RAW DATA

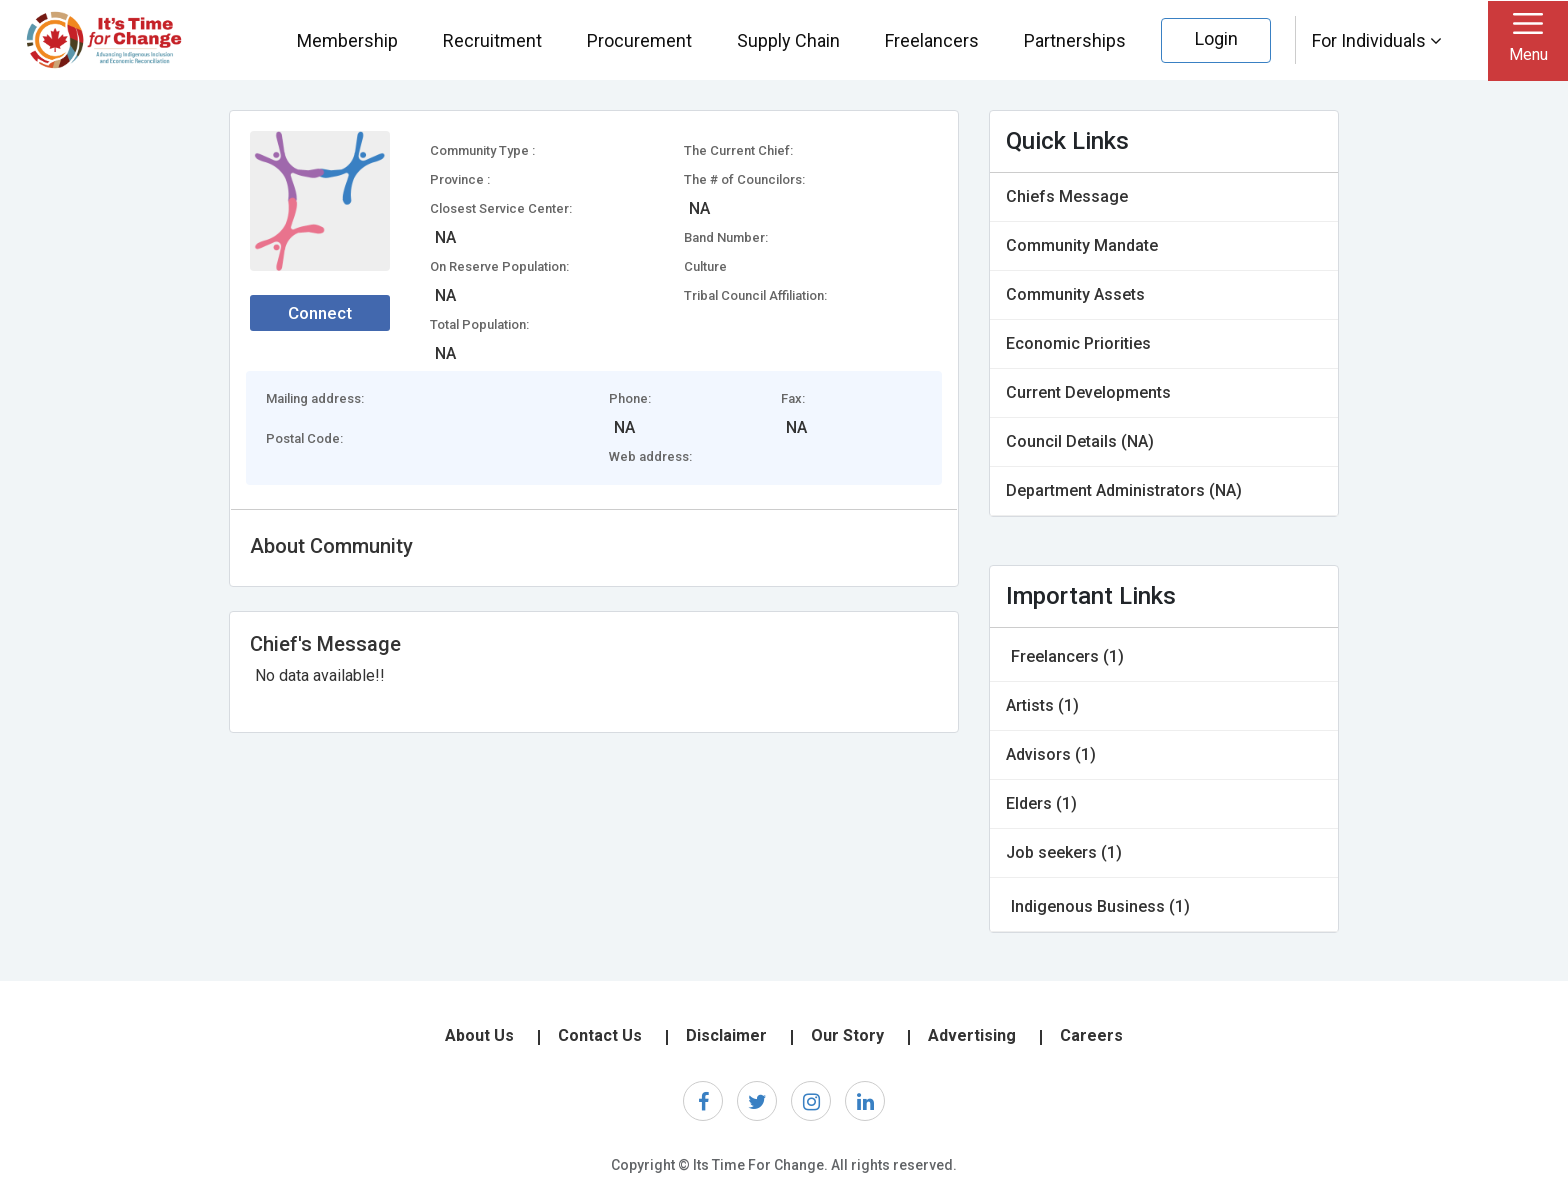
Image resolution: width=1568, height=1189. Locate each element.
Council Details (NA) (1080, 441)
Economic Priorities (1078, 343)
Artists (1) (1042, 705)
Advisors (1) (1051, 754)
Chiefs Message (1067, 196)
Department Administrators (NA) (1124, 490)
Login (1216, 38)
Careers (1091, 1035)
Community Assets (1075, 294)
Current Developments (1088, 392)
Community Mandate (1082, 245)
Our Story (847, 1035)
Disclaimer (726, 1035)
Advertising (972, 1035)
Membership (347, 40)
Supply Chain (788, 40)
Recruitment (492, 40)
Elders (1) (1041, 803)
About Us (479, 1035)
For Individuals (1377, 40)
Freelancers (932, 40)
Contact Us (600, 1035)
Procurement (639, 40)
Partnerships (1075, 40)
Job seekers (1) (1064, 852)
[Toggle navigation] (1528, 41)
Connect (320, 313)
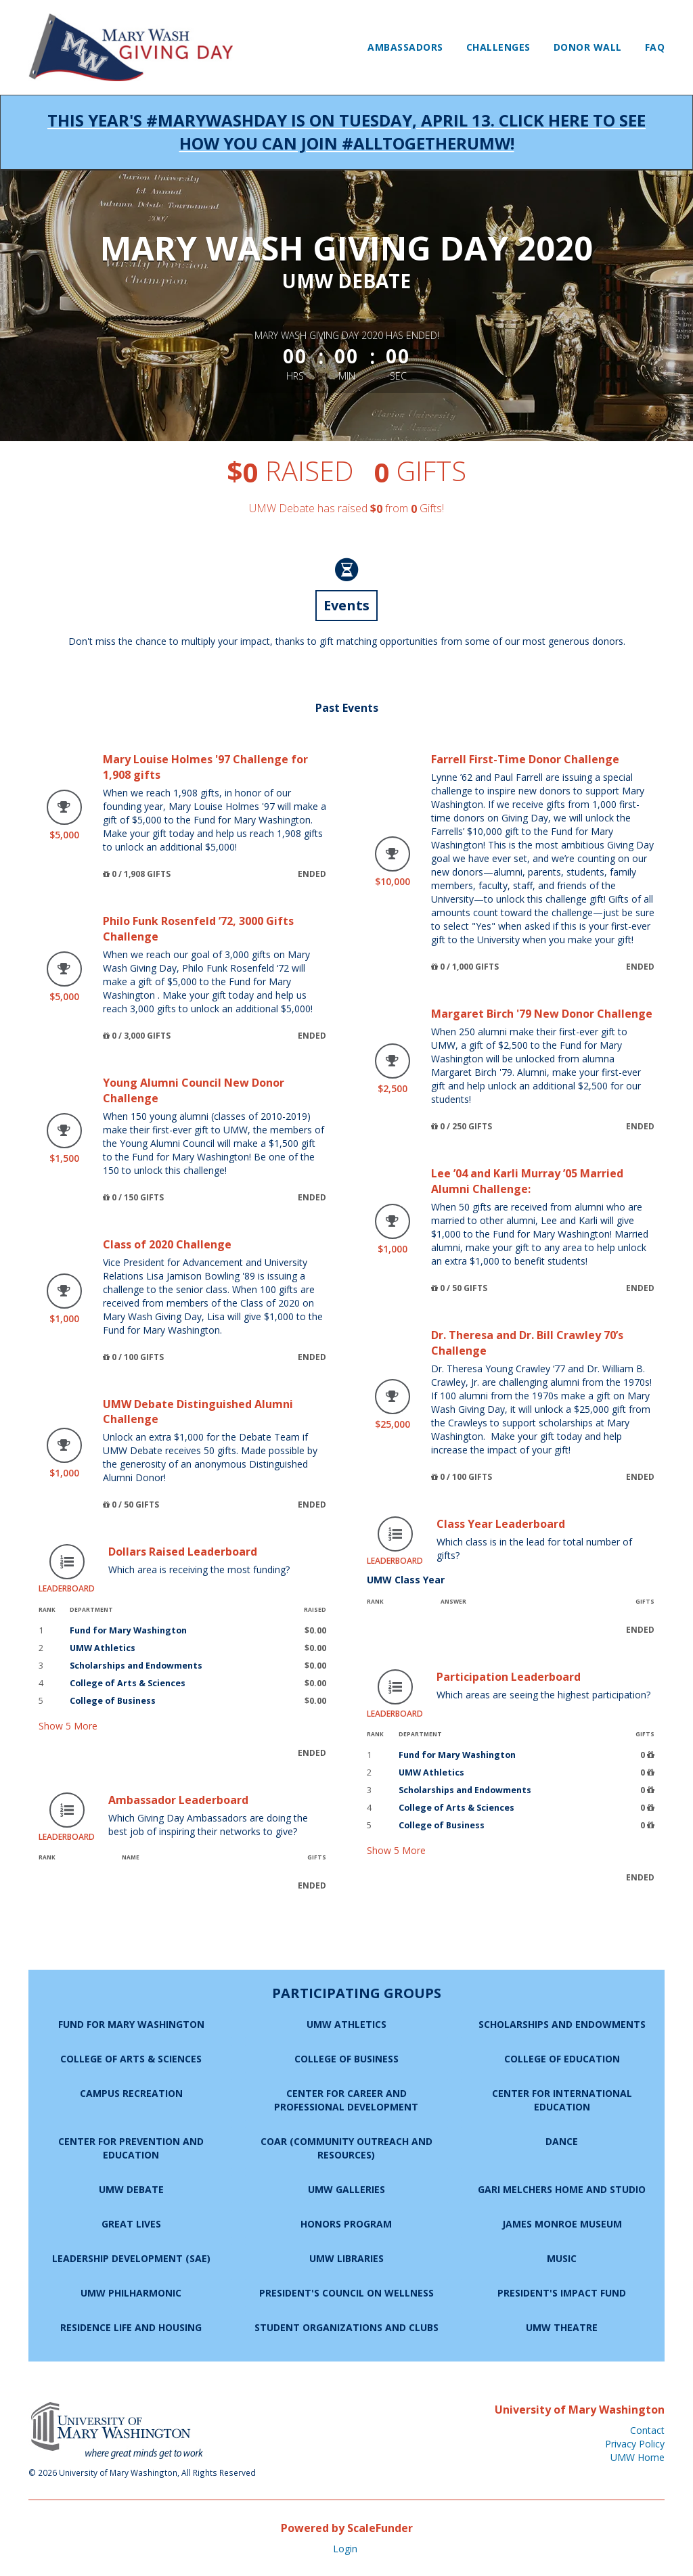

REQUIRED TASK
Reproduce every line of the records above, including the request lines, but scale each coordinate in the answers by 2.45 and round it to a whole number, with halves rounded up. Leave the pictures out.

ANSWER TO THIS TASK
Image resolution: width=1568, height=1189. Locate each element.
Council Details (NA) (2646, 1080)
Economic Priorities (2641, 840)
Artists (1) (2553, 1727)
Advisors (1) (2575, 1847)
Chiefs Message (2614, 480)
Department Administrators (NA) (2754, 1201)
Login (2979, 93)
Careers (2673, 2536)
Community Assets (2634, 720)
Current Developments (2666, 960)
Community Mandate (2651, 600)
Our Story (2075, 2536)
Disclaimer (1779, 2536)
Advertising (2381, 2536)
Membership (850, 98)
Supply Chain (1931, 98)
Recruitment (1205, 98)
Elders (1) (2550, 1967)
About Us (1174, 2536)
For Individuals (3374, 98)
Freelancers (2283, 98)
Contact Us (1470, 2536)
Procurement (1566, 98)
Partnerships (2634, 98)
Job seekers (1) (2607, 2087)
[Toggle navigation] (3744, 100)
Connect (784, 767)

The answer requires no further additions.